ドル高基調継続か、ついに120円台乗せも視界内へ
〇先週のドル円、週末119.40まで値を上げ2016年2月以来高値圏へ
〇16日公表米FOMC、0.25%利上げ実施、全体的にタカ派的内容
〇FRBは年内7回利上げを想定、一方日銀は大規模金融緩和維持、今週もドル高基調継続か
〇今週は米2月新築住宅販売戸数、同耐久財受注、G7首脳会合を予定
〇今週のドル/円予想レンジは117.70-120.20、119.40をめぐる攻防に注目
<< 先週の回顧 >>
先週のドル/円相場は、ドル一段高。
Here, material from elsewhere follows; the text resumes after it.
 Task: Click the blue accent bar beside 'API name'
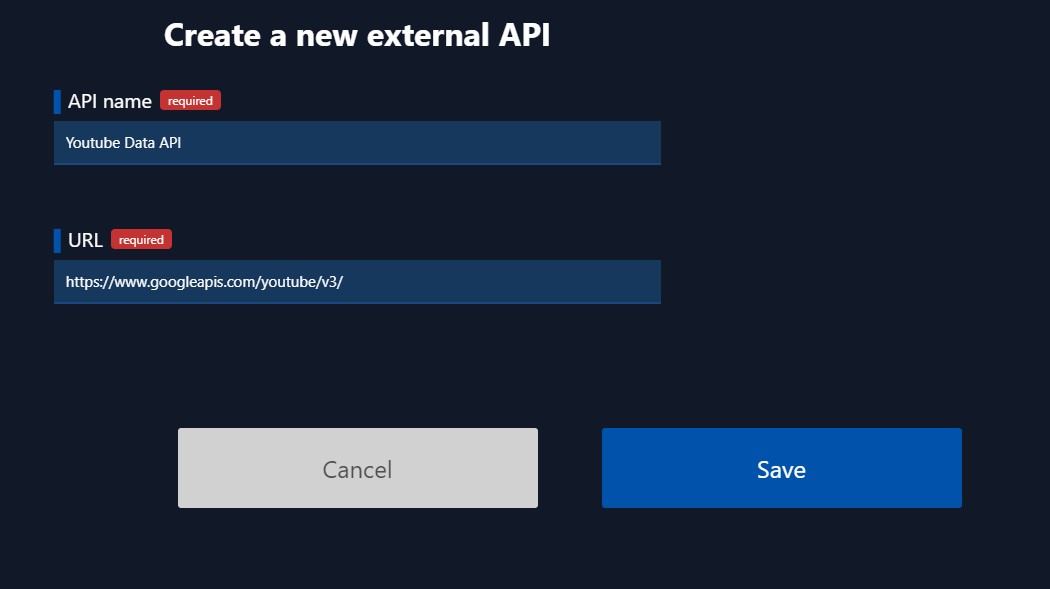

週末にかけ高値119.40円を示現、ついに120円台回復も視界内へと捉えられてきた。
前週末、ロシアのペスコフ報道官から4回目の停戦交渉が「14日にも行われる見通し」と伝えられたほか、最終段階に入っていた米国とイランの間接協議が一転、「崩壊の危機に直面している」などと報じられ思惑を呼んでいたようだ。
そうした状況下、ドル/円は寄り付いた117.30円前後を週間安値に、緩やかな右肩上がり。大きな調整らしい調整の動きもないまま118.66円など、上方向のテクニカルポイントを次々に突破。結果2円以上も上昇し、週末には週間高値である119.40円まで値を上げている。さすがに大引けにかけては若干値を崩したものの、それでも119円台をキープ。週末NYは119.15円レベルで取引を終え、越週となった。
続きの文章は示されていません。